La farmacia de los Fois fue también escenario de otro incidente, poco honroso para mi familia.

Pese al traslado al Colegio Internacional, mucho más requintado que el proleta­rio República Argentina, mi cabeza fue “ocupada” por indeseables inquilinos. No era la primera vez que me invadían los piojos, pero en el vecindario anterior don No-Cayetano era tan poco afable que ni siquiera prestaba atención a la cara del parro­quiano, uno podía ir a com­prarle cualquier cosa, mien­tras no fuera papel secante.

En cambio, los Fois eran como de la familia. Eran ami­gos. Todo el barrio transitaba por ahí.

Debo advertir que por aque­lla época la tecnología anti­piojil no estaba desarro­llada. No había shampoo, ni spray perfumado, ni cremi­tas delicadas.

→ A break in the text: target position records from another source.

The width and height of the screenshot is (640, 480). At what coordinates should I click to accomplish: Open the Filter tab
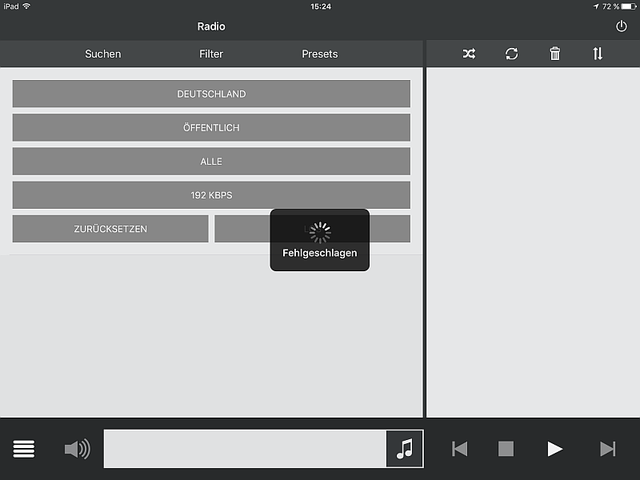point(211,54)
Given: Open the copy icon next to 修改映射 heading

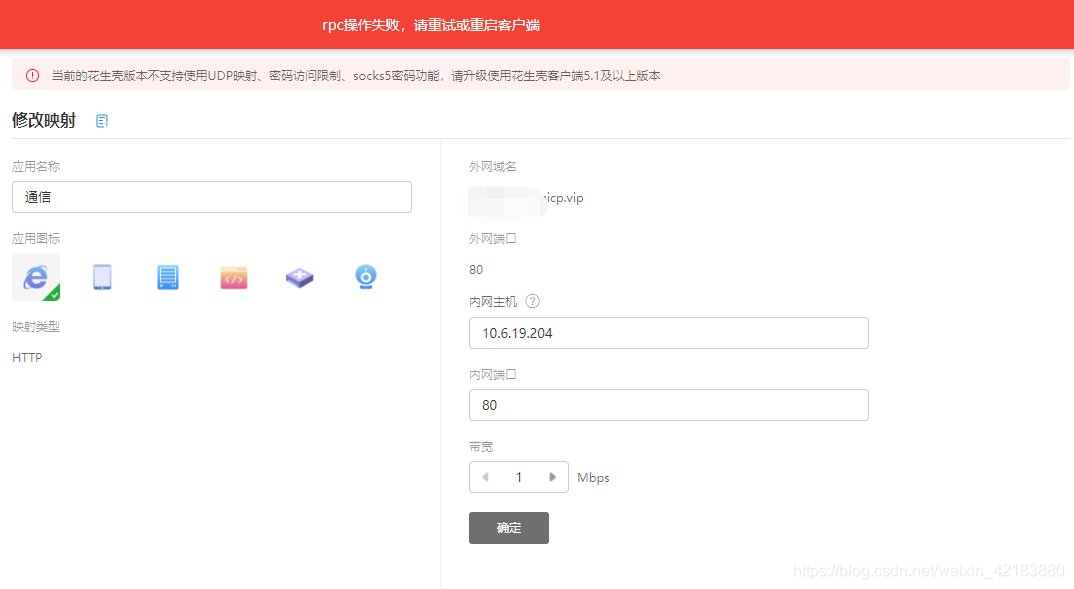Looking at the screenshot, I should point(101,120).
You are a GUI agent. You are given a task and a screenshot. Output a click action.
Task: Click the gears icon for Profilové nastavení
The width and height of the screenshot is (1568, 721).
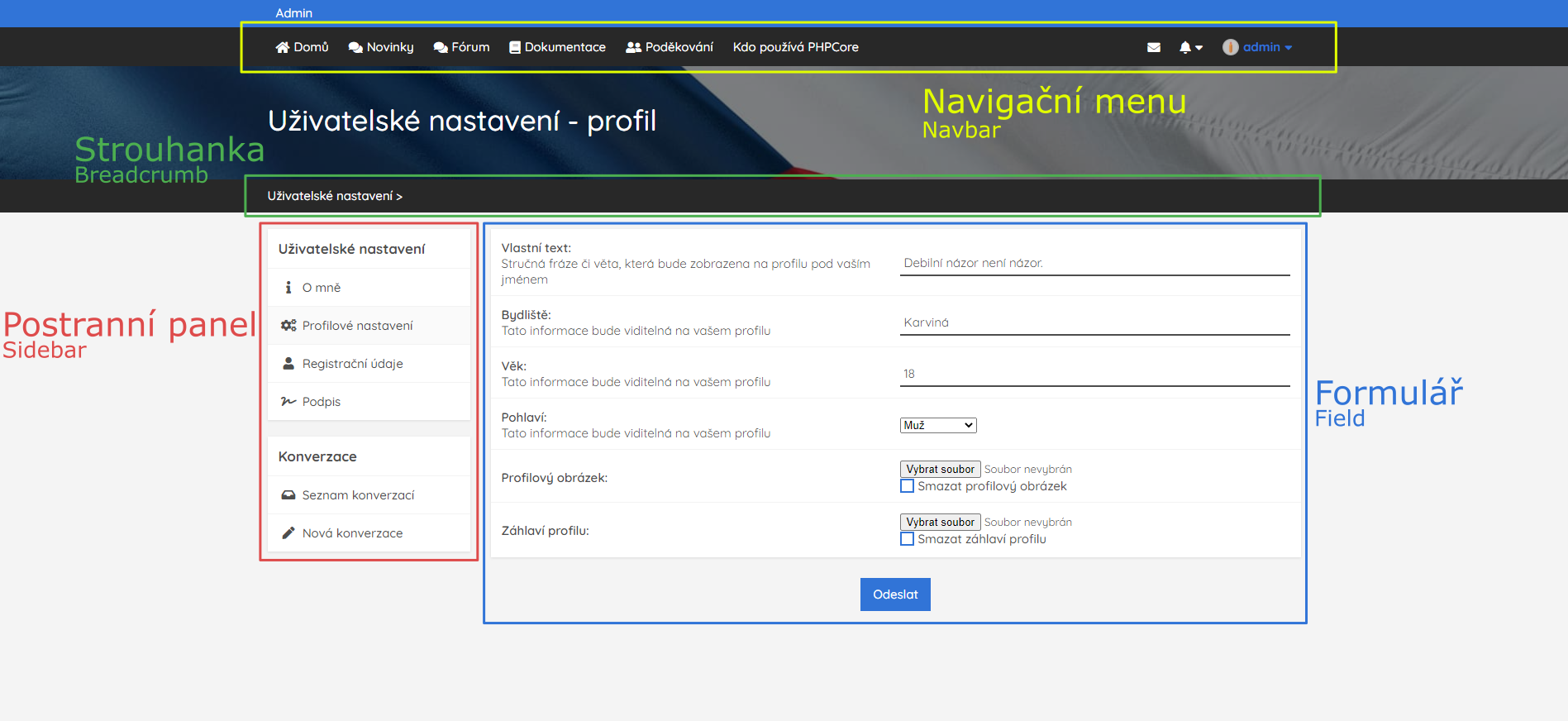click(288, 326)
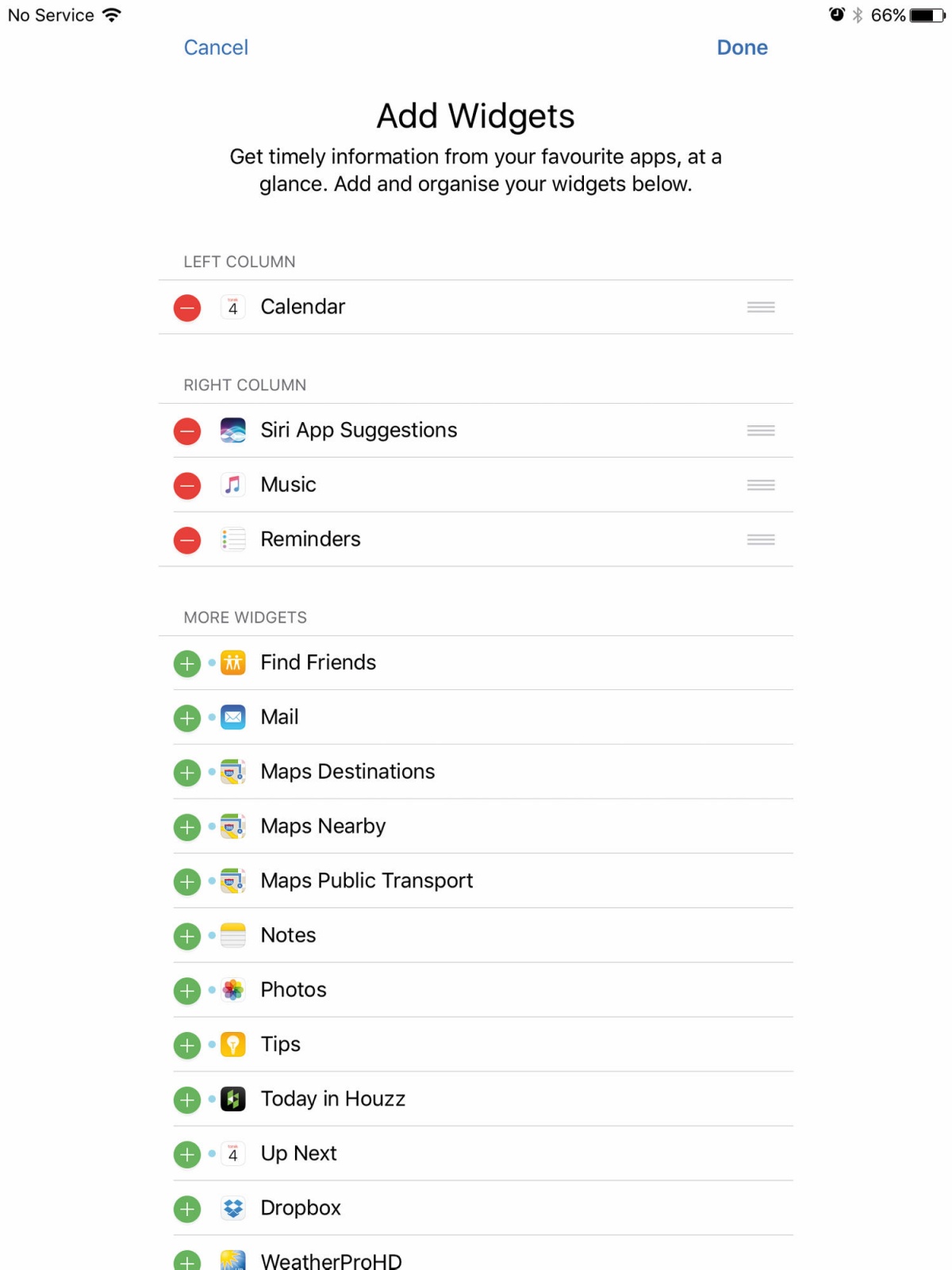Select the Up Next row

click(476, 1154)
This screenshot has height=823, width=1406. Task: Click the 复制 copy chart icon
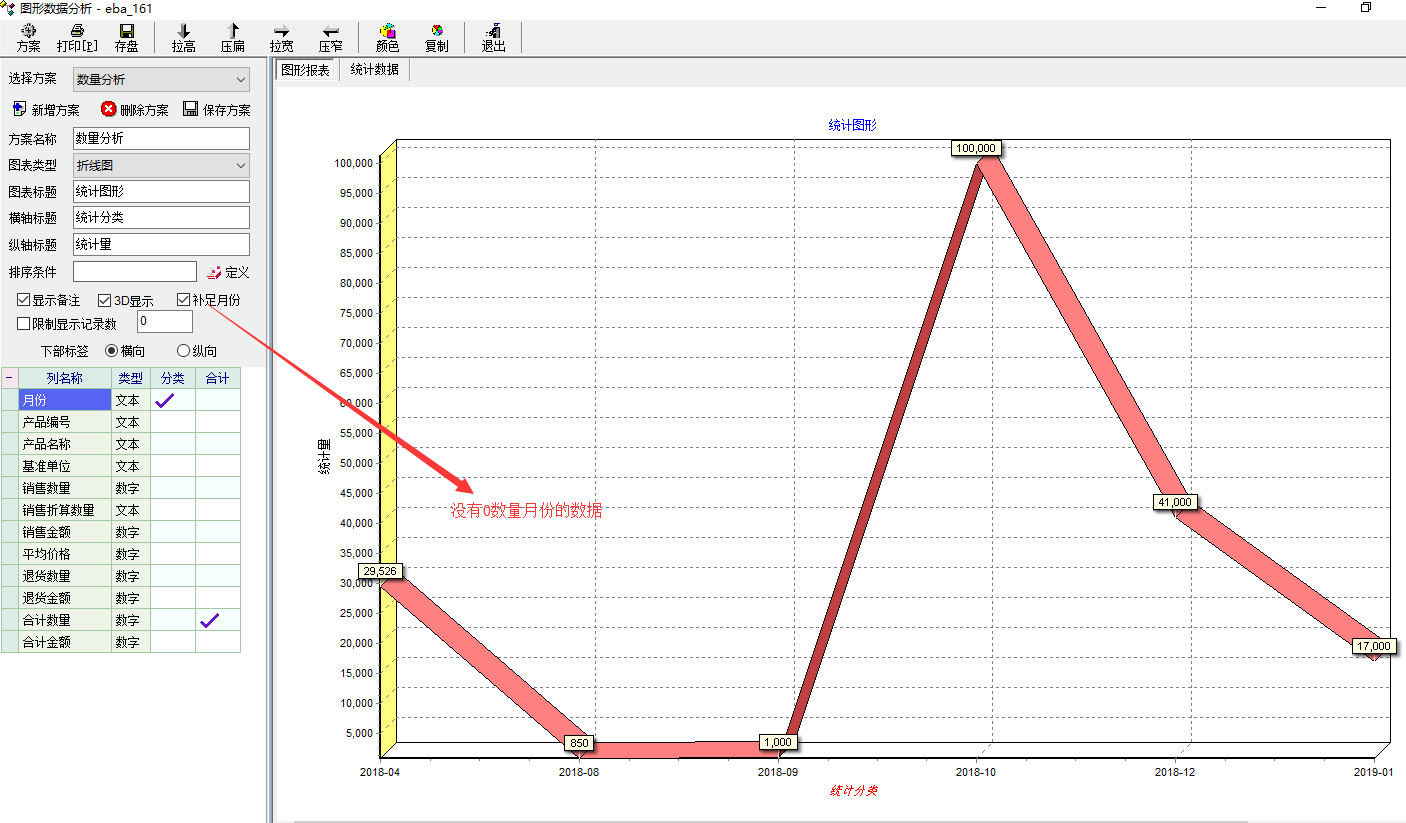click(x=436, y=32)
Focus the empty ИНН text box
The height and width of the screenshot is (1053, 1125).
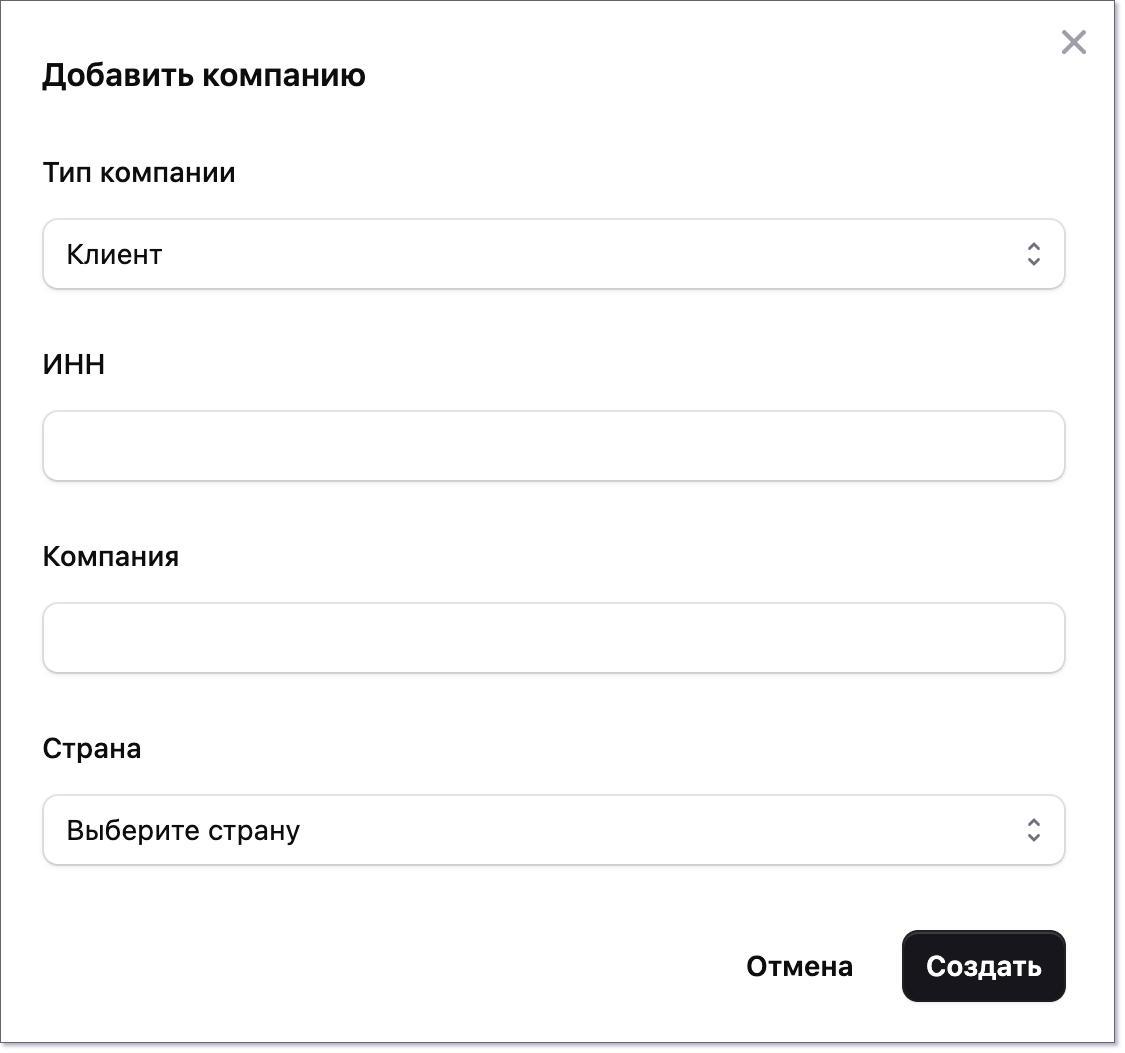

El único reme­dio era una receta magistral ¡Y terrible!, que combinaba nada menos que kerosene con un excipiente grasoso. Y ni siquiera tenía un nom­bre eufemístico. Se llamaba “ungüento de soldado”, por­que lo usaban en los cuarte­les para combatir piojos y otras plagas habitualmente instaladas en pelambres más sureñas de la geografía humana.

Mamá sugirió que papá lo tra­jera del centro, a lo que él se negó rotundamente. No iba a ir a pedir semejante elemento.

De modo que no quedó otra alternativa que “La Mila­grosa”. Allá fuimos y muy desfachatadamente mi madre le susurró a su amiga que la “muchacha” tenía piojos y, por lo tanto, quería facilitarle el vergonzante ungüento.

La señora trató de esbozar un gesto cómplice. Pero no podía contener la risa ante el espec­táculo que yo ofrecía rascán­dome la cabeza, impúdica­mente, a dos manos.